Early in the morning,
Down at the station,
All the little engines
Standing in a row.
Along comes the driver,
Pulls a little lever
Puff puff, chuff chuff,
Off we go!
クリストファーはその詩の細部についてオードリーに質問し、オードリーはその答えを最初の短編﹁エドワードのたのしい一日﹂の創造につなげていった。 続いてエドワードに関する別の物語﹁エドワードとゴードン﹂を創作した。この物語には、当時クリストファーと同じ道路に住んでいた、かなりわがままな子供にちなんで命名した大きな機関車ゴードンが登場、エドワードとともに活躍した。そして第3話﹁なさけないヘンリー﹂は、次の五行俗謡から創作された。
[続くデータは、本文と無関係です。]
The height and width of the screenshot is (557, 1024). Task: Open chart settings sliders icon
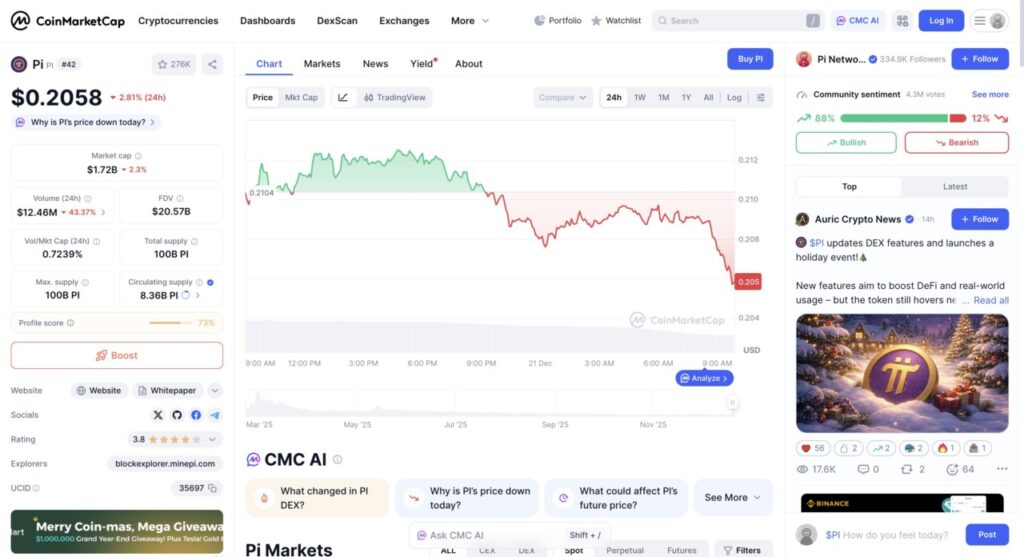(761, 98)
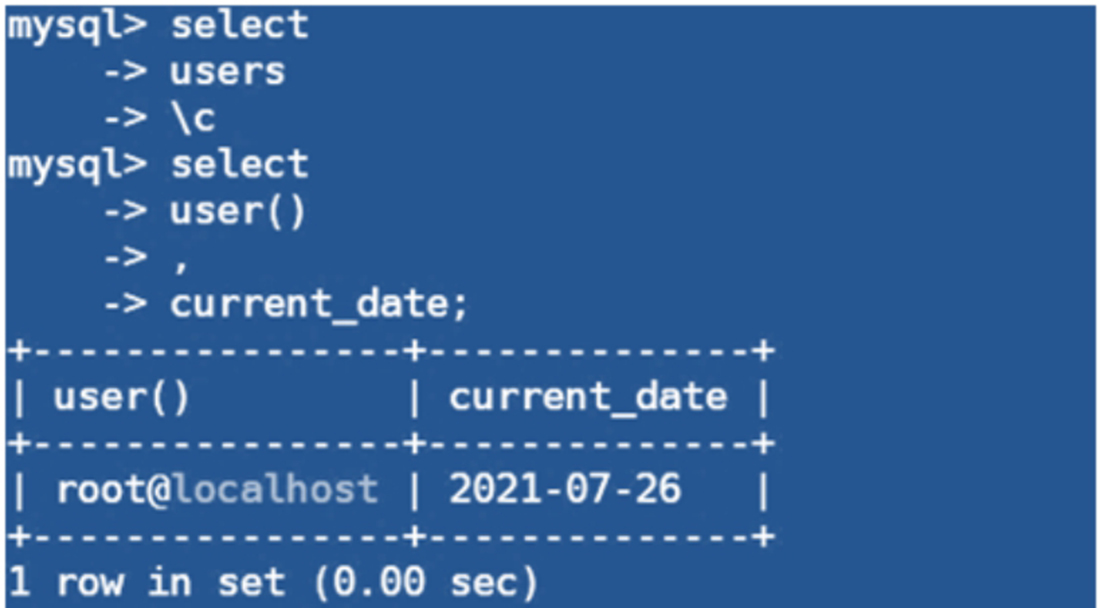Viewport: 1100px width, 608px height.
Task: Click the current_date column header in the table
Action: pyautogui.click(x=587, y=397)
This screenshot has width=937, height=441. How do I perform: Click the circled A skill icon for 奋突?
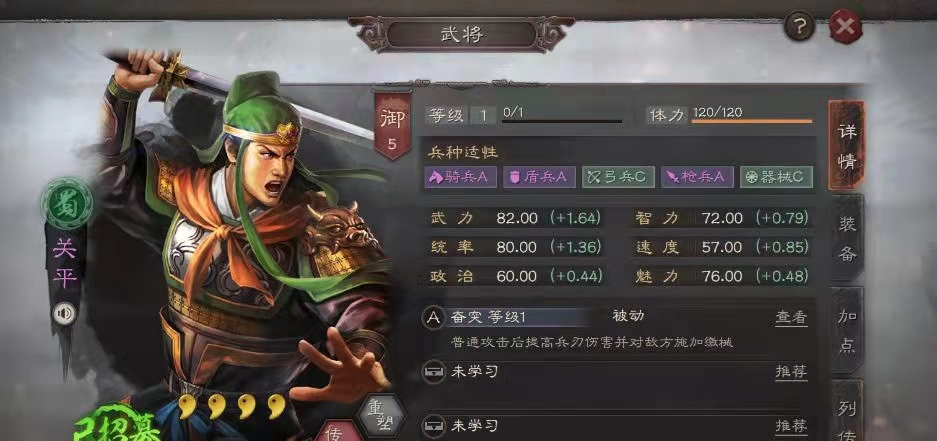click(434, 317)
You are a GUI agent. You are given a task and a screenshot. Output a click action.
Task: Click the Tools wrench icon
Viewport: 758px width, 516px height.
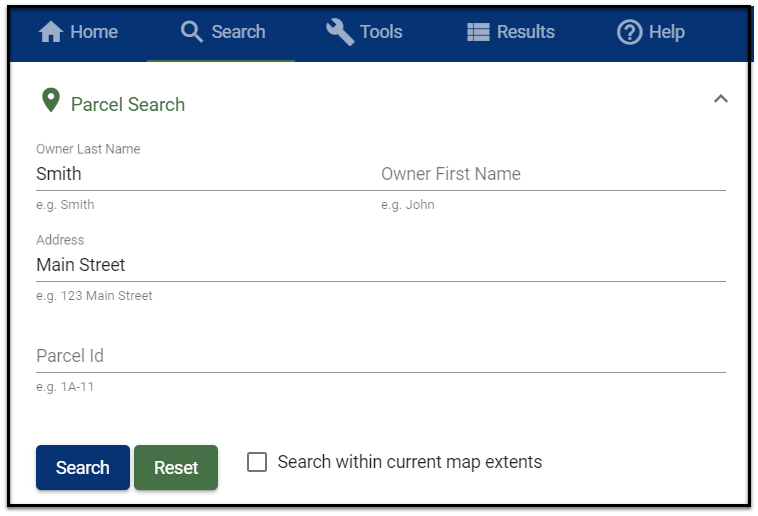(x=340, y=32)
Once an engine attached to a train
Was afraid of a few drops of rain.
It went into a tunnel
And squeaked through its funnel
And never came out again.
これは19世紀、イギリスのある鉄道でアメリカ製の機関車がトンネル内で故障し、そのまま放置されたという出来事に由来したものである。この物語には﹁ふとっちょの重役﹂が初めて登場した。
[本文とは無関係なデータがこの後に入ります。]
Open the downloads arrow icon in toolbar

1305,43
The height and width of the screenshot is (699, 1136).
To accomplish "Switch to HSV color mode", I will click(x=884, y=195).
オードリーは妻マーガレットに薦められ、1943年に児童図書出版社のエドモンド・ウォード社に出版を持ち込んだ。出版社はヘンリーを救出する4番目の話を書くようにアドバイスしたのに加え、オードリーが3両の機関車が同じ鉄道会社で働いているのを意図していなかったのを﹁ふとっちょの重役﹂の鉄道会社でひとつの舞台にまとめるようにも促した。これに対してオードリーは﹁なかよしになった三だい﹂という話で要求に応じ、ヘンリーを救出し復権させ、3台が仲良くなる物語を創作した。こうして第1巻﹁三だいの機関車﹂がウィリアム・ミドルトン (William Middleton) の挿絵で1945年に出版された。ミドルトンの挿絵は機関車の描写が稚拙で、オードリーは非常に不満を抱いていた。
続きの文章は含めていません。